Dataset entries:

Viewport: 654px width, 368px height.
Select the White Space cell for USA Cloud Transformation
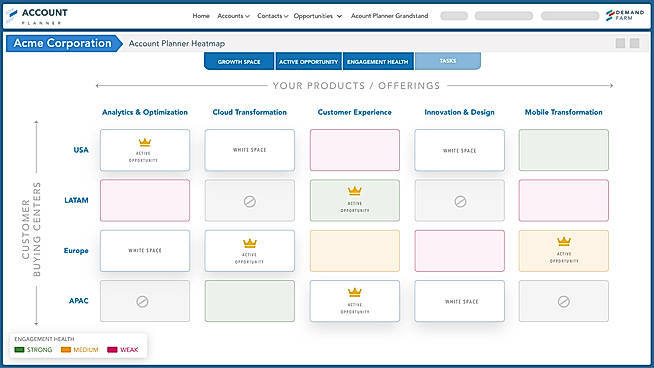pyautogui.click(x=249, y=150)
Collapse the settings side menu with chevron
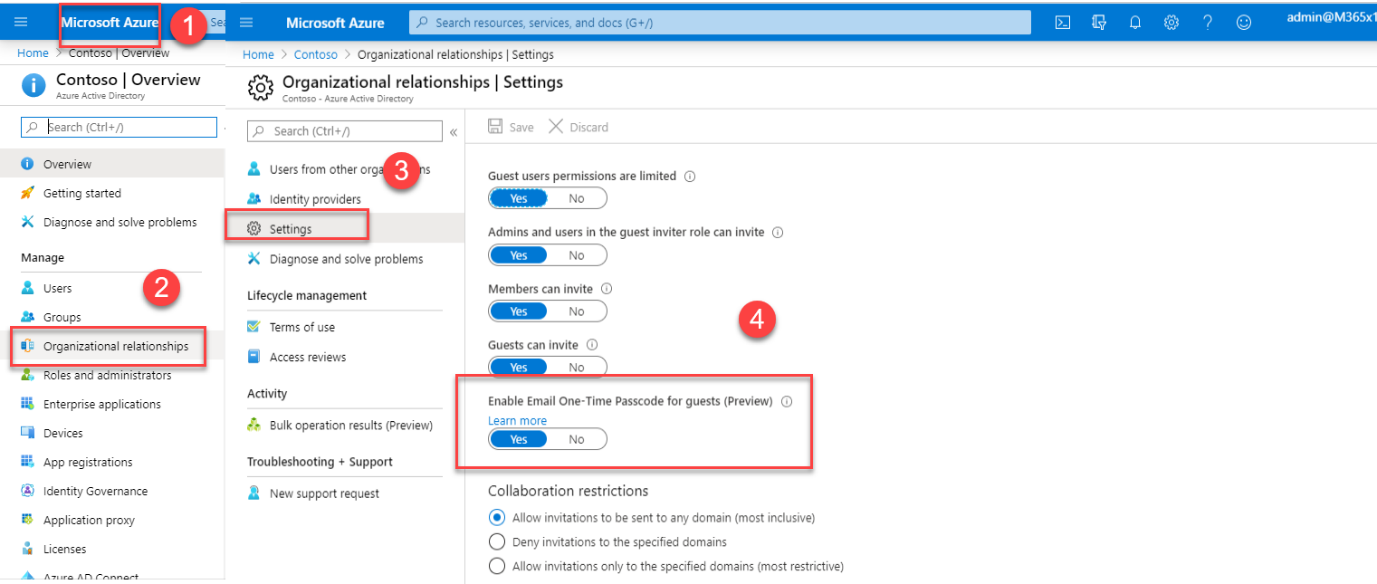Viewport: 1377px width, 584px height. click(x=453, y=132)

- _INSTRUCTIONS TO FOLLOW_:
Exactly as written, restate all of the data, leaving out the images.

- _RESPONSE BELOW_:
Viewport: 654px width, 368px height.
Select the White Space cell for USA Cloud Transformation
pyautogui.click(x=249, y=150)
Collapse the settings side menu with chevron
Viewport: 1377px width, 584px height. click(x=453, y=132)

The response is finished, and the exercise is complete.